Courtesy of Teens Read Too

THIS FULL HOUSE is the conclusion to the MAKE LEMONADE trilogy by Virginia Euwer Wolff. It will be on store shelves in January of 2009. It has been fifteen years since the first book about LaVaughn and Jolly. Having just finished the Advanced Reader's Copy of THIS FULL HOUSE, I can say it was worth the wait. High school student LaVaughn and single mother Jolly first met in MAKE LEMONADE. LaVaughn reluctantly took on the job of babysitter to Jolly's two young children. Watching Jolly struggle as a single, teen mother makes LaVaughn realize the importance of getting an education and making something of herself. What followed was TRUE BELIEVER and even more experience watching and helping Jolly make ends meet for her little family. THIS FULL HOUSE provides a satisfying conclusion and a hopeful future for both LaVaughn and Jolly. An interest in science and medicine along with a determination to attend college gives LaVaughn the encouragement to apply for a program designed to give girls like her a unique opportunity.

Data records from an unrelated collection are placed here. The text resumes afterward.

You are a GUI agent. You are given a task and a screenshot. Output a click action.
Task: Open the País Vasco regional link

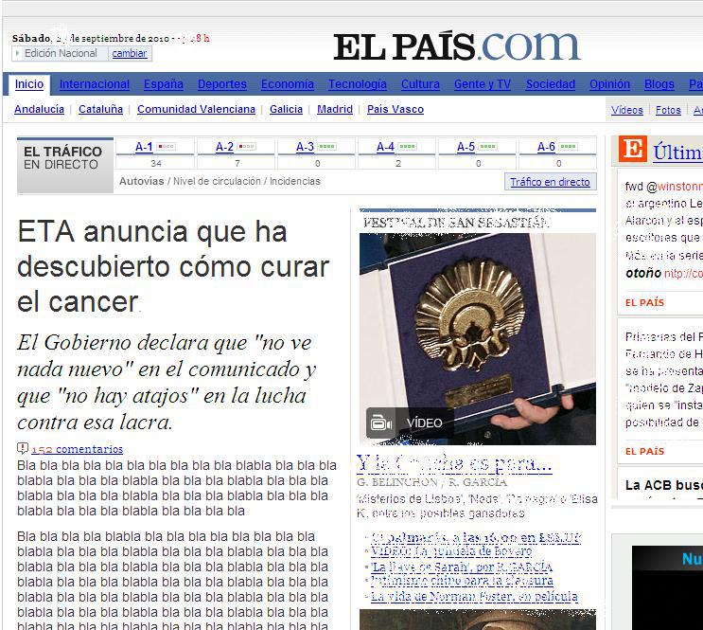coord(395,110)
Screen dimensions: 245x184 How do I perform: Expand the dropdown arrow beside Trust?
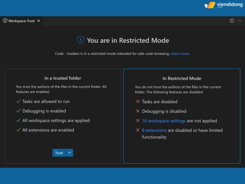coord(70,153)
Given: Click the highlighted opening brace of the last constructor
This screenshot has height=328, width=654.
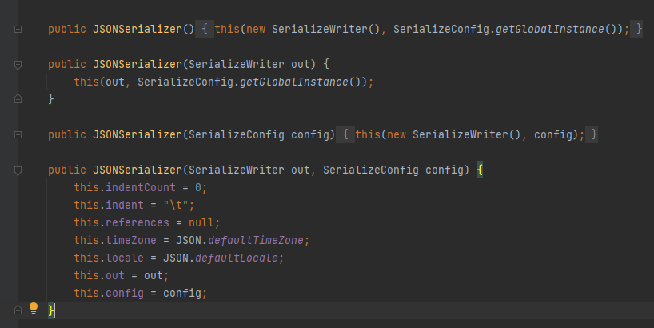Looking at the screenshot, I should pyautogui.click(x=481, y=170).
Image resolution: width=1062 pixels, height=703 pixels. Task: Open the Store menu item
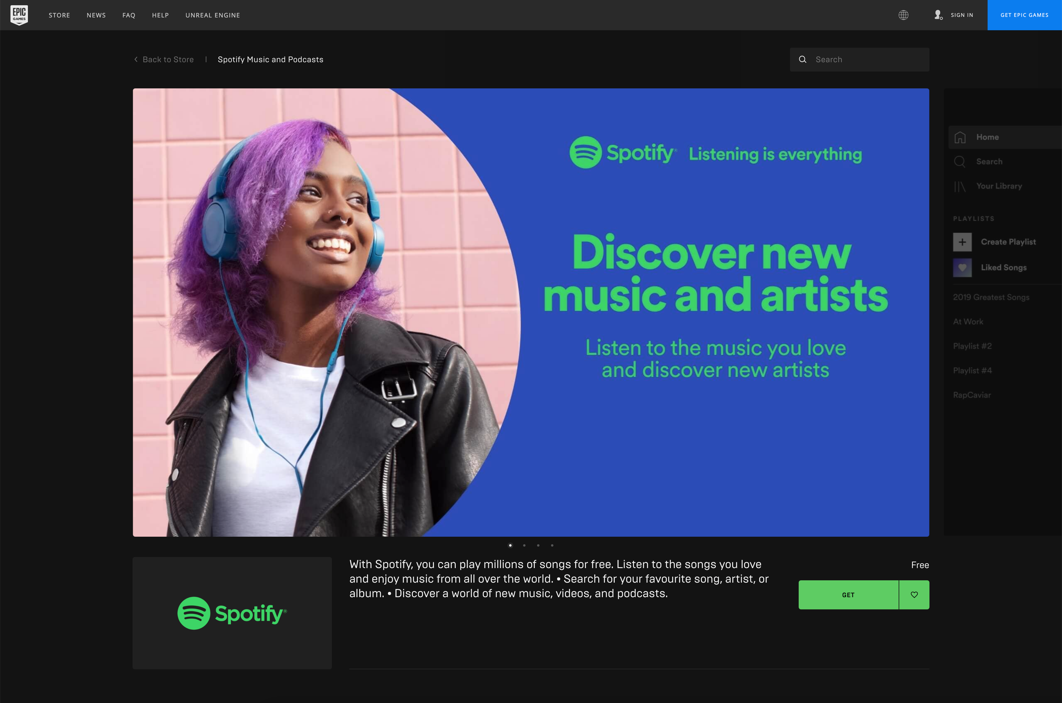coord(59,15)
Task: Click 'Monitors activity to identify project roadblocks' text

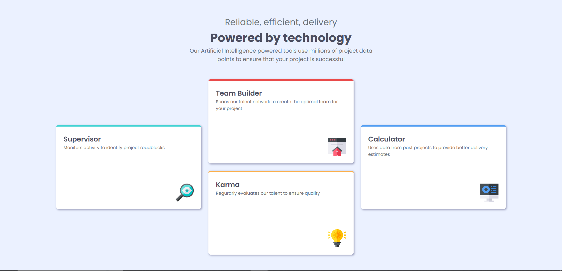Action: pos(114,148)
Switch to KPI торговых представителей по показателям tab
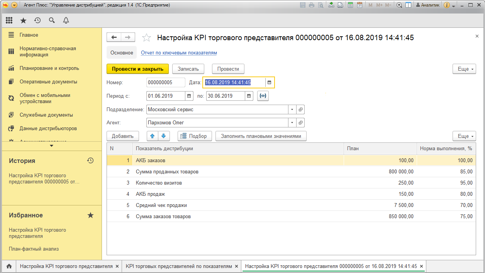 coord(179,266)
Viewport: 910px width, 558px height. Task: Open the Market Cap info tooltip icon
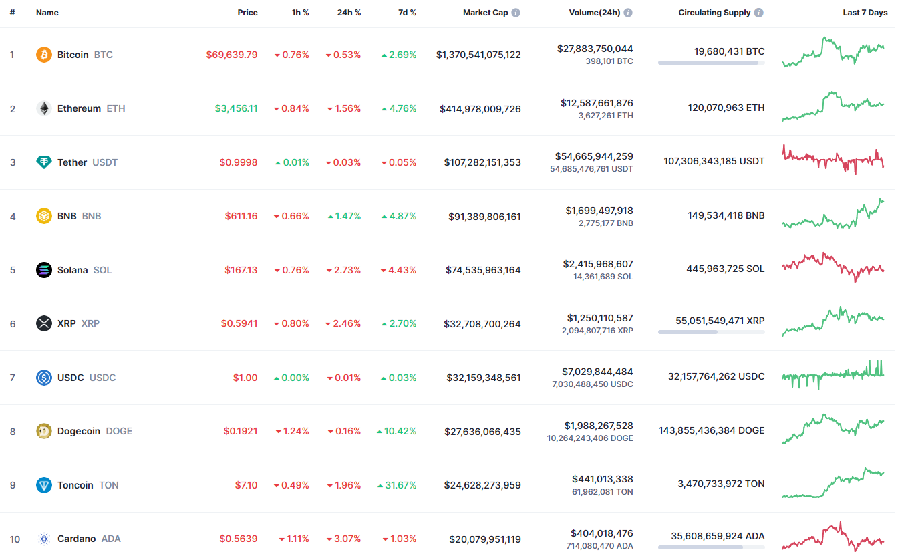[516, 13]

The program, WIMS - Women in Medical Science - is run by Dr. Moore. She has dedicated her life to medicine and wants to offer other girls the chance to thrive and succeed, as well. Every Tuesday and Wednesday, LaVaughn has the privilege of attending lectures and working in labs to study and learn the science that has always fascinated her. LaVaughn's life is filled with the WIMS classes, her own final high school classes, a job in the hospital laundry, watching Jolly's two kids while Jolly studies for her G.E.D., and juggling anything else that comes her way. With the encouragement of those around her, LaVaughn is beginning to think college might actually be in her future. However, the constant desire to help her friend Jolly find the answers to her mysterious past are about to possibly derail the future she has fought so hard to plan. LaVaughn thinks she might have found the long-missing mother Jolly so desperately needs and wants in her life. Those readers who have yet to discover this remarkable trilogy should stop by the library or bookstore and get their hands on a copy of MAKE LEMONADE. Meeting LaVaughn and Jolly in that first book will bring readers back until they reach the conclusion in THIS FULL HOUSE. It was definitely a story worth waiting for. Reviewed by: Sally Kruger, aka "Readingjunky"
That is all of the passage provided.